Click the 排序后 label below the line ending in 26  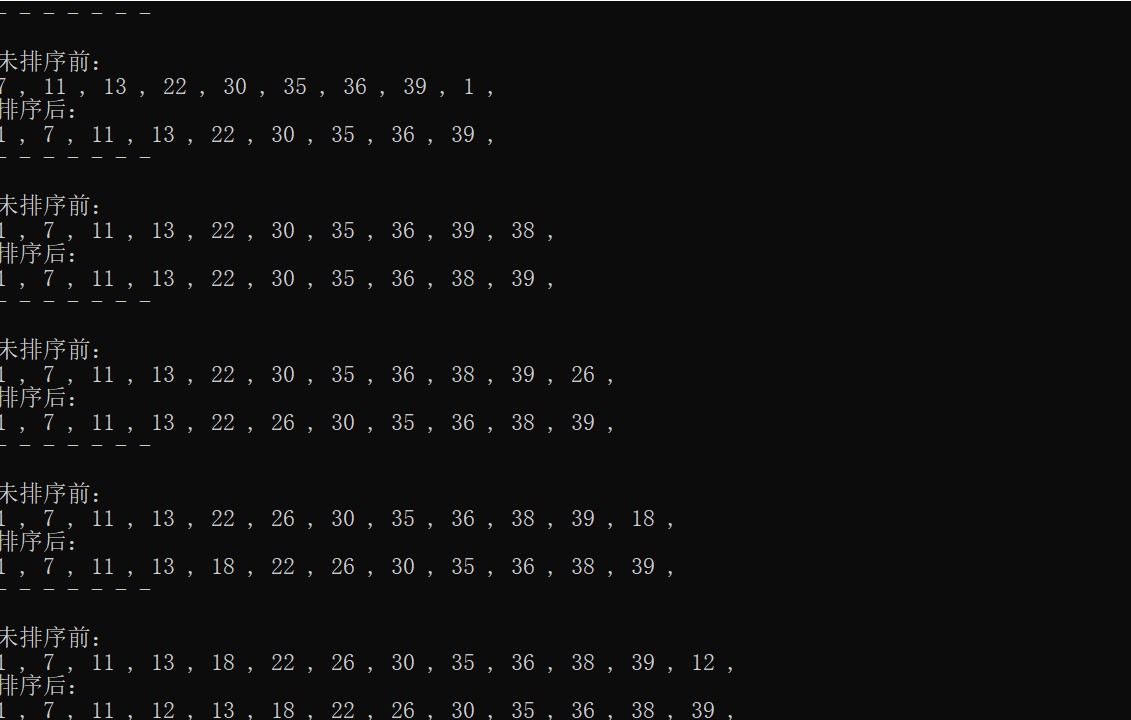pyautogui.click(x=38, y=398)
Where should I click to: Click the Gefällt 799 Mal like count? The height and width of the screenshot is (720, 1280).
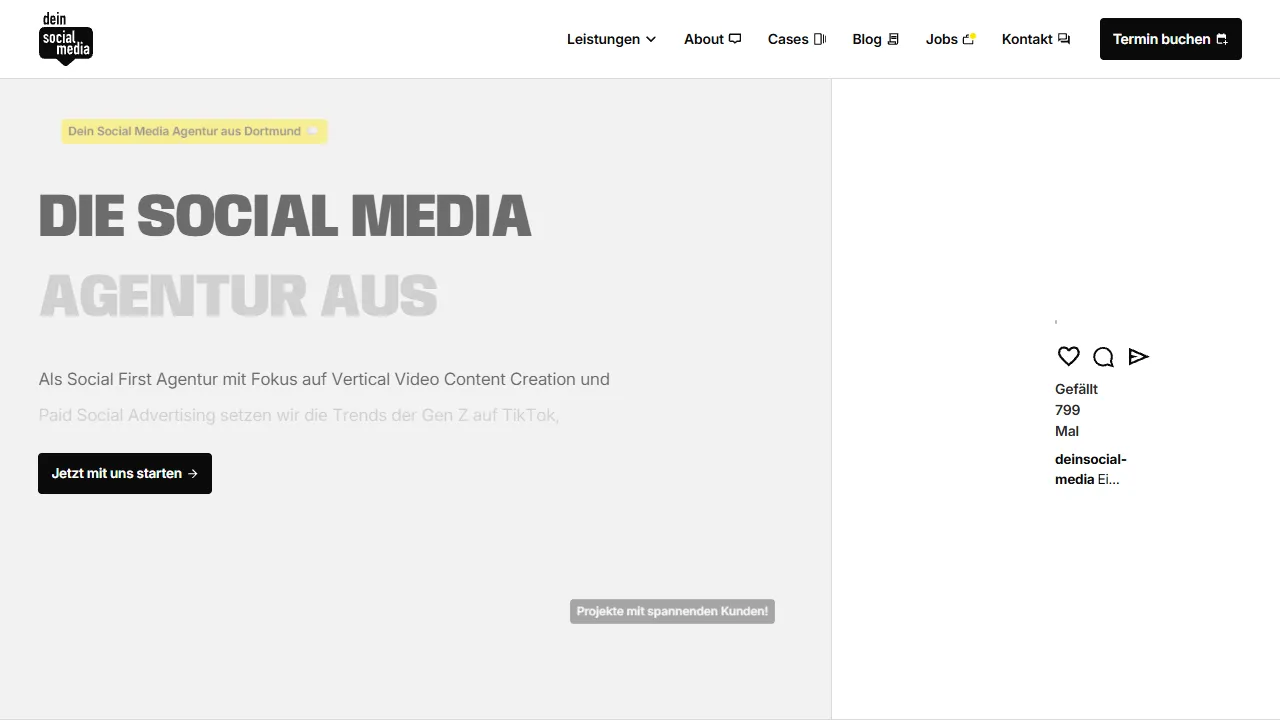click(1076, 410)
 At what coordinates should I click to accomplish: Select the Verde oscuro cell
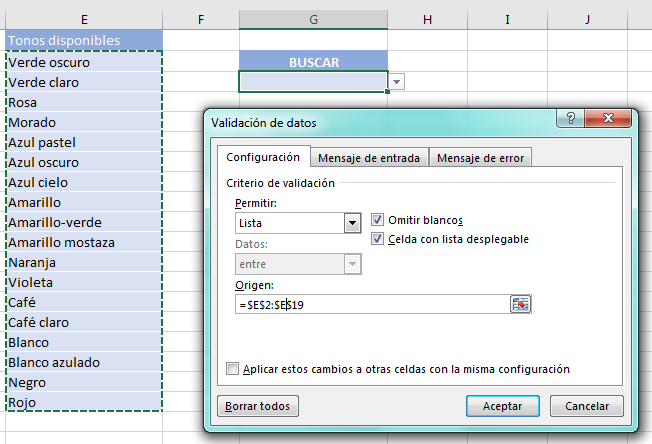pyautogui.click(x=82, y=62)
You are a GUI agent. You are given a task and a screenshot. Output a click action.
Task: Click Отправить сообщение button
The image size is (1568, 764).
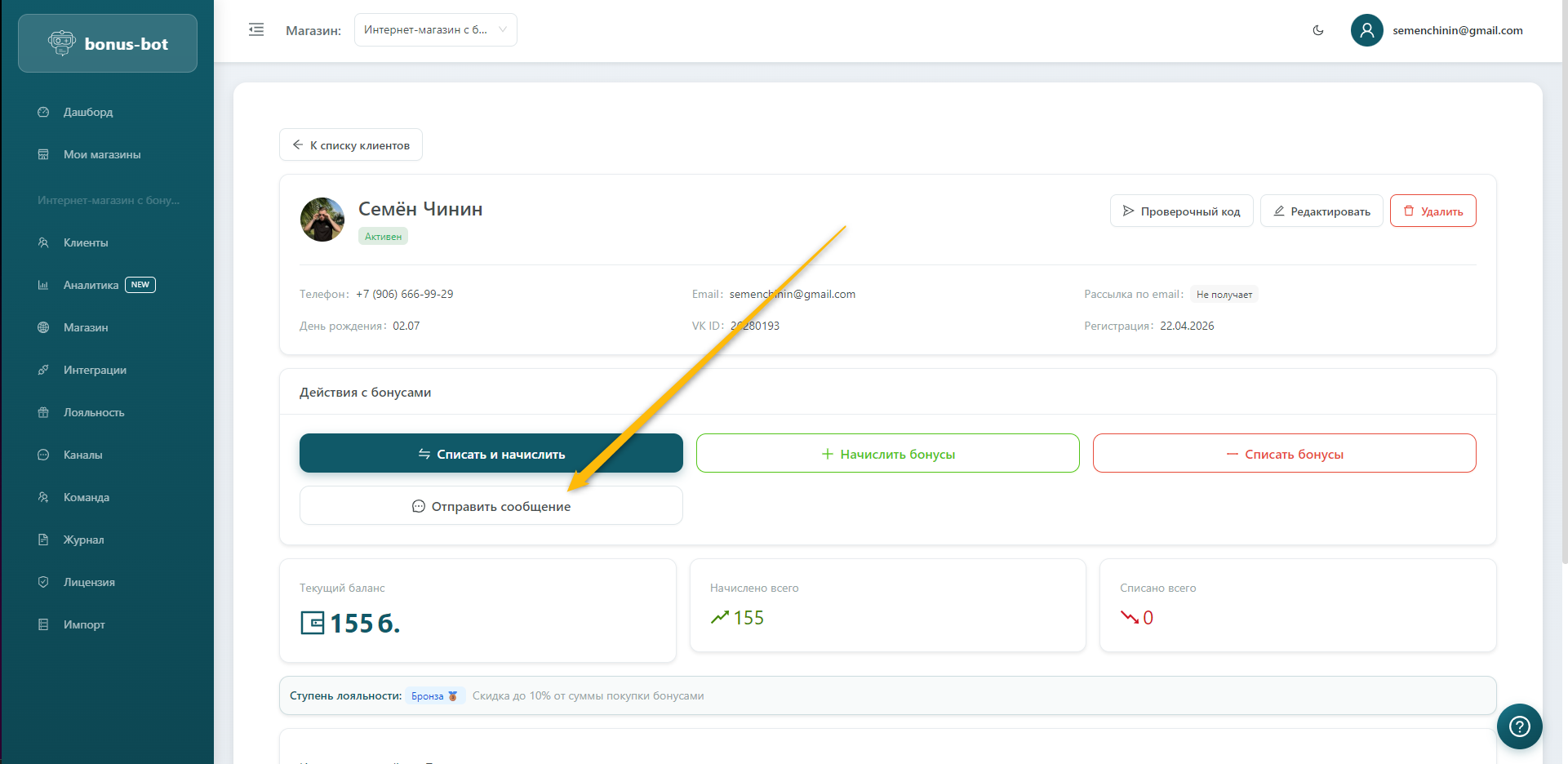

━━━━

■ **OBJECTIVE**:
Could you render the listing as a JSON list of strings, one per line, running from the line containing "You are a GUI" through the end of the listing inclusive, with blank lines and pictures left out?

■ **FULL ANSWER**:
[
  "You are a GUI agent. You are given a task and a screenshot. Output a click action.",
  "Task: Click Отправить сообщение button",
  "The image size is (1568, 764)."
]